#### Records supplied ####

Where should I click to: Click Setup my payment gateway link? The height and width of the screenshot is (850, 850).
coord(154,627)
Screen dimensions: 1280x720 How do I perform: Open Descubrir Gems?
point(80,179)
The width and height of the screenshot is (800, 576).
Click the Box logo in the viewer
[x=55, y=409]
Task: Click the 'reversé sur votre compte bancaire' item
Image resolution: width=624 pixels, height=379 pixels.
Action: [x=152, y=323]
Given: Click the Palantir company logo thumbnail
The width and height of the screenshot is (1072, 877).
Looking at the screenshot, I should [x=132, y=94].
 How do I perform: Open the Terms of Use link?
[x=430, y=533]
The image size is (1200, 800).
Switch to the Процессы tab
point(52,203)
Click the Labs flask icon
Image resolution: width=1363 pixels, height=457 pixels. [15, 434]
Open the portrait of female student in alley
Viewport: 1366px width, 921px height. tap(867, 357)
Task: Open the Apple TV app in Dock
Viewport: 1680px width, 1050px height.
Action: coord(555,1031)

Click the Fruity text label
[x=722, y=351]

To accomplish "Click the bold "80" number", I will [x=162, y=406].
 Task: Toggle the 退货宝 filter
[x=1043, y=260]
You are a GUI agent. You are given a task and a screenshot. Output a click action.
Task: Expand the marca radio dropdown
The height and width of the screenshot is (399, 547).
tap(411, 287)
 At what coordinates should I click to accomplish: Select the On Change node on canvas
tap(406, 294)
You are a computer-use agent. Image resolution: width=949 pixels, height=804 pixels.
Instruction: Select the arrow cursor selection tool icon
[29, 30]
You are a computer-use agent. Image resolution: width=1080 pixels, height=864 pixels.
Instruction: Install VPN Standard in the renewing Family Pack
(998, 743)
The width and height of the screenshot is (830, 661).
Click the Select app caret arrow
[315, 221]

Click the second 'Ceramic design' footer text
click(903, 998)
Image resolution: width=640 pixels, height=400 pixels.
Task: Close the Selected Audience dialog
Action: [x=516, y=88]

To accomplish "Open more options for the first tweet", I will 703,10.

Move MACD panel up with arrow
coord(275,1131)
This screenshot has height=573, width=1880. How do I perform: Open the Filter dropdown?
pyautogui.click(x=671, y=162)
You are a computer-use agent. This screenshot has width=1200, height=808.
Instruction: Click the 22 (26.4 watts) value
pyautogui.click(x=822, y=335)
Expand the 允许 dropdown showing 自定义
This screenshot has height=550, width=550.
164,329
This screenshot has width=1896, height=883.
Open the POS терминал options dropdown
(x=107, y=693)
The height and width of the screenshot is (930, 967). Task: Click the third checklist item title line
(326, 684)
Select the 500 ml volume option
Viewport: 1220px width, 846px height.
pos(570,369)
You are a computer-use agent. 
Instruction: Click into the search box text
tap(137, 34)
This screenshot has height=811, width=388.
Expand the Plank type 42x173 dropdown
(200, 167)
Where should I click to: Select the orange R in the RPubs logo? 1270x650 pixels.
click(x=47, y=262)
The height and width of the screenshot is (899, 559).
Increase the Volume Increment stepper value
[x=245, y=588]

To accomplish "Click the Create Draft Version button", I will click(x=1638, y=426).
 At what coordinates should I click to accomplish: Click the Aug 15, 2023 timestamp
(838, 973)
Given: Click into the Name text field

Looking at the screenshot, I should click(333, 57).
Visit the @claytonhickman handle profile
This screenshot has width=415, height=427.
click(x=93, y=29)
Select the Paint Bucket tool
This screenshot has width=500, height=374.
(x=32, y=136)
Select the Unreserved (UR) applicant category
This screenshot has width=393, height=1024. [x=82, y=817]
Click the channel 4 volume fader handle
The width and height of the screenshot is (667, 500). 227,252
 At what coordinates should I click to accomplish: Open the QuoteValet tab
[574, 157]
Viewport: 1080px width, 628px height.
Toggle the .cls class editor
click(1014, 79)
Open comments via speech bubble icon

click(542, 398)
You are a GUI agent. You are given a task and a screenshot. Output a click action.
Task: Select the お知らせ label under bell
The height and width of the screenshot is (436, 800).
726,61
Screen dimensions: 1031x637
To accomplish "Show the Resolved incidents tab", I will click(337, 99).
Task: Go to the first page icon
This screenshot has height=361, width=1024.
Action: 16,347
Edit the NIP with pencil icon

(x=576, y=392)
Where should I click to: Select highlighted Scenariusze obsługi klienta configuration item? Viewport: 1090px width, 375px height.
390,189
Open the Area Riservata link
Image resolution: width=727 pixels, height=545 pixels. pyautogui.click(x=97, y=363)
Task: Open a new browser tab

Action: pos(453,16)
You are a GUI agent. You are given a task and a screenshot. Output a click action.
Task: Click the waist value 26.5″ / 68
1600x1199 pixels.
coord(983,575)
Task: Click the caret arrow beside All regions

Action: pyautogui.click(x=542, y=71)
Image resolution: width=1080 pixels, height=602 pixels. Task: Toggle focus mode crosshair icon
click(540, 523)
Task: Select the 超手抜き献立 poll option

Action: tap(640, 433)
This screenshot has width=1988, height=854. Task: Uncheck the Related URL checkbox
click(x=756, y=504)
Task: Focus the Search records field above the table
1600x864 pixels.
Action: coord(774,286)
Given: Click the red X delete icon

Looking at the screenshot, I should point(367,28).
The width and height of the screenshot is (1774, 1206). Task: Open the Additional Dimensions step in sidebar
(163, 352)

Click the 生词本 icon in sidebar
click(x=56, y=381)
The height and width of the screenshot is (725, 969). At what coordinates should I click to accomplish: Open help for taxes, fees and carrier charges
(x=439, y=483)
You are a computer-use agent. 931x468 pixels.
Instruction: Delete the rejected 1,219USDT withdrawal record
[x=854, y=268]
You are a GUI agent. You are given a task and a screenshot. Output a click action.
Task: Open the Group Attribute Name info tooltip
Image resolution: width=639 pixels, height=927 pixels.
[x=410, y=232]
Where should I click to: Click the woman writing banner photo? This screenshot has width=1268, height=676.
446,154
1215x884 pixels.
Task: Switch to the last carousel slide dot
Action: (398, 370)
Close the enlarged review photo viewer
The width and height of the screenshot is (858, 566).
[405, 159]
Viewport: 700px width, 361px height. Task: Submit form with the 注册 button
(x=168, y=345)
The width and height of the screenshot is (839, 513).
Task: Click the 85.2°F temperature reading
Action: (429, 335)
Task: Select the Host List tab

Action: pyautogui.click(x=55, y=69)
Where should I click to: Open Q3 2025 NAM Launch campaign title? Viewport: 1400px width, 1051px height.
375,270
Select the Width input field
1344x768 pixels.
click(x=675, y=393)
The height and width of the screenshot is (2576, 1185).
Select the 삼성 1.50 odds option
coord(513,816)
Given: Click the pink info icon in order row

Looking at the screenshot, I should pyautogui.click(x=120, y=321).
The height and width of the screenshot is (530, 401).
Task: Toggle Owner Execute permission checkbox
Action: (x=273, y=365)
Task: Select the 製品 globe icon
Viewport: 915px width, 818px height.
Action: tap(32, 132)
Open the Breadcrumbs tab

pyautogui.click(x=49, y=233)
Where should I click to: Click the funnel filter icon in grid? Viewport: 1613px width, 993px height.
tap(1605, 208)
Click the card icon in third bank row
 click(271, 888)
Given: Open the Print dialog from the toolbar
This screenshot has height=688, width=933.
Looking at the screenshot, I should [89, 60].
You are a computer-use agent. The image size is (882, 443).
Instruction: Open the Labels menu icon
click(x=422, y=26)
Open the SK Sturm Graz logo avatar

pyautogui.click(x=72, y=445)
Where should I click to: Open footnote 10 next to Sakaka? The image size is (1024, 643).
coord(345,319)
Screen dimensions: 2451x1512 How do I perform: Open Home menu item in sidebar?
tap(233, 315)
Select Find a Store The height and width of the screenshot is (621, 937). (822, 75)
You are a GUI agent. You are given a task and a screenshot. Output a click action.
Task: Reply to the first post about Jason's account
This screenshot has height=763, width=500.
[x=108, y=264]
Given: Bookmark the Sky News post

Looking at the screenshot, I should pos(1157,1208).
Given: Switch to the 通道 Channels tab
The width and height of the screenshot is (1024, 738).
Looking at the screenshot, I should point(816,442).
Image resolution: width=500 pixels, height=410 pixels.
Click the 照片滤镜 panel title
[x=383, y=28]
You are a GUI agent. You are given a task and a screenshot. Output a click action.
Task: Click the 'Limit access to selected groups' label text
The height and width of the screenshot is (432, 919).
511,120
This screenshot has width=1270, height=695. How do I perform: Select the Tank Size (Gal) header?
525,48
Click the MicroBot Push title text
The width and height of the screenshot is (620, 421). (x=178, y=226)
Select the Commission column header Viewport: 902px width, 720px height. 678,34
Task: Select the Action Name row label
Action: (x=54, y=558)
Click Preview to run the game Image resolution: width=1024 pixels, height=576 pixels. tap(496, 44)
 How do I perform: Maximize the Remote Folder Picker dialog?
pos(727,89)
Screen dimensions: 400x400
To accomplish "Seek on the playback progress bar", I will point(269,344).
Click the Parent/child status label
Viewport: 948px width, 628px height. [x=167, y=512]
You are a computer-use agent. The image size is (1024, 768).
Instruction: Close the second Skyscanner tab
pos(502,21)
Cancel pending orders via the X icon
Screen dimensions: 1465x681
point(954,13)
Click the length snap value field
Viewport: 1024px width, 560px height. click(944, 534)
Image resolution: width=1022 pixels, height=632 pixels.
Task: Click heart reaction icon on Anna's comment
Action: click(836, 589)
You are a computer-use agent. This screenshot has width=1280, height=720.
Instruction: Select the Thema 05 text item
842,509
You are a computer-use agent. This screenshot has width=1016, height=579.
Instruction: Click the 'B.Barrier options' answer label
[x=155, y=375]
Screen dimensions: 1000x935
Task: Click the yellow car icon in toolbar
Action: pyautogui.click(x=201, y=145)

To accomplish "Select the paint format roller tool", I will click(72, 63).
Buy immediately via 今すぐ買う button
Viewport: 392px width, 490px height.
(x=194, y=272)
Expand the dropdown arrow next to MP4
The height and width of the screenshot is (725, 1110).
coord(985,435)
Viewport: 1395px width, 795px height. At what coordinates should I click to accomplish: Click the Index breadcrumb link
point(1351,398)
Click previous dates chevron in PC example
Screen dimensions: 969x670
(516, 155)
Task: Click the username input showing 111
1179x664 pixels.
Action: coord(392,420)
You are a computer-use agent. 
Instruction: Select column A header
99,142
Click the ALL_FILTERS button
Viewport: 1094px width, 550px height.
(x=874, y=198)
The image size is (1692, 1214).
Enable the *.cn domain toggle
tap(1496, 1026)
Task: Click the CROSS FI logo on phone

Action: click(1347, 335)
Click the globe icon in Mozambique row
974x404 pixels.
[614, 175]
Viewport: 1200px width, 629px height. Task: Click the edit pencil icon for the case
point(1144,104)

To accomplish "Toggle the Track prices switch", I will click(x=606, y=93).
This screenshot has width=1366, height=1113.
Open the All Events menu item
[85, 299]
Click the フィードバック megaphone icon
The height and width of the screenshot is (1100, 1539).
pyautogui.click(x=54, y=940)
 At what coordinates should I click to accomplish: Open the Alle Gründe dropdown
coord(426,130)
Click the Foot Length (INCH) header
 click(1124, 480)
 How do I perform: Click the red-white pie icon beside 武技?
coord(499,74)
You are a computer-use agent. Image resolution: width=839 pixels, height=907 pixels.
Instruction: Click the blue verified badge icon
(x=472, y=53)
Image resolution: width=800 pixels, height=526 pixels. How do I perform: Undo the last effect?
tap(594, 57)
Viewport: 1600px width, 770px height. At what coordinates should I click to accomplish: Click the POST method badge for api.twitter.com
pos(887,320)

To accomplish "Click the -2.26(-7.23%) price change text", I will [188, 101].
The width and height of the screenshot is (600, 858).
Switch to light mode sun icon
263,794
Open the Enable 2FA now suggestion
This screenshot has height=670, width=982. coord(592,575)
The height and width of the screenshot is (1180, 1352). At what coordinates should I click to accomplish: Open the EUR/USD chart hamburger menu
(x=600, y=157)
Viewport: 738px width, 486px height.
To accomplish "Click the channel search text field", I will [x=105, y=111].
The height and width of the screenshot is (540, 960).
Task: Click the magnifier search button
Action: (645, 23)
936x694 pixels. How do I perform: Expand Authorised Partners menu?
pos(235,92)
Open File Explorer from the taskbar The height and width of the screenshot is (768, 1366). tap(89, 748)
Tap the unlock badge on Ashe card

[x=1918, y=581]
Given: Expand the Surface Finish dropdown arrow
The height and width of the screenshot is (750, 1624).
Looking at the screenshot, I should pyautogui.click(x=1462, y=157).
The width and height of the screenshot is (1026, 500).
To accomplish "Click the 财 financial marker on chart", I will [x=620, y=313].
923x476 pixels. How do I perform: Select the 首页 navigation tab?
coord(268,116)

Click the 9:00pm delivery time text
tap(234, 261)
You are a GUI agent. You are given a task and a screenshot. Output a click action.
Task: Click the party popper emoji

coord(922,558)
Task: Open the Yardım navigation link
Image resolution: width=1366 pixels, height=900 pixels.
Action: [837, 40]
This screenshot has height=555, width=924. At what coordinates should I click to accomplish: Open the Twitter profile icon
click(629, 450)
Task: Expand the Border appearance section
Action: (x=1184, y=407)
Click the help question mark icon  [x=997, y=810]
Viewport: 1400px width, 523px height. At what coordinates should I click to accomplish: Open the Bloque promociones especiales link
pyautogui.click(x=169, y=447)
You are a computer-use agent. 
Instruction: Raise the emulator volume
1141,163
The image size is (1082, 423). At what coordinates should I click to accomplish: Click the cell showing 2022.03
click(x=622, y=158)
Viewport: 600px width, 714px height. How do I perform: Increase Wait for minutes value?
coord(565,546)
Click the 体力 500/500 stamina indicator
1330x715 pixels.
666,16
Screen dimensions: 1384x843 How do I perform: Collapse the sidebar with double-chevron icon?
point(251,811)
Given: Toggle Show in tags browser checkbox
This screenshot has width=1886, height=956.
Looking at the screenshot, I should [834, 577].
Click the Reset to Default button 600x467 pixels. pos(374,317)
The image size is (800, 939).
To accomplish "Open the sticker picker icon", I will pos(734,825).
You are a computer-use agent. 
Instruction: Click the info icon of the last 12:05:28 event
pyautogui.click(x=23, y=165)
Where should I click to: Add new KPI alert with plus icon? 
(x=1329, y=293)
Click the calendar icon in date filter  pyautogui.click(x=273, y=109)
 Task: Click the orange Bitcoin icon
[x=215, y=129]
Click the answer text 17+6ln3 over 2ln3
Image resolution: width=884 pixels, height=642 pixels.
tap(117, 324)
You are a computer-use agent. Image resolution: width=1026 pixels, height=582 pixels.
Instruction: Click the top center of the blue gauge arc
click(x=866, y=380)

####

◆ What the task requires
Filter the records down to the lines containing the word "first", and copy those.

◆ Answer to this problem
To accomplish "Open more options for the first tweet", I will 703,10.
Task: Go to the first page icon
Task: Reply to the first post about Jason's account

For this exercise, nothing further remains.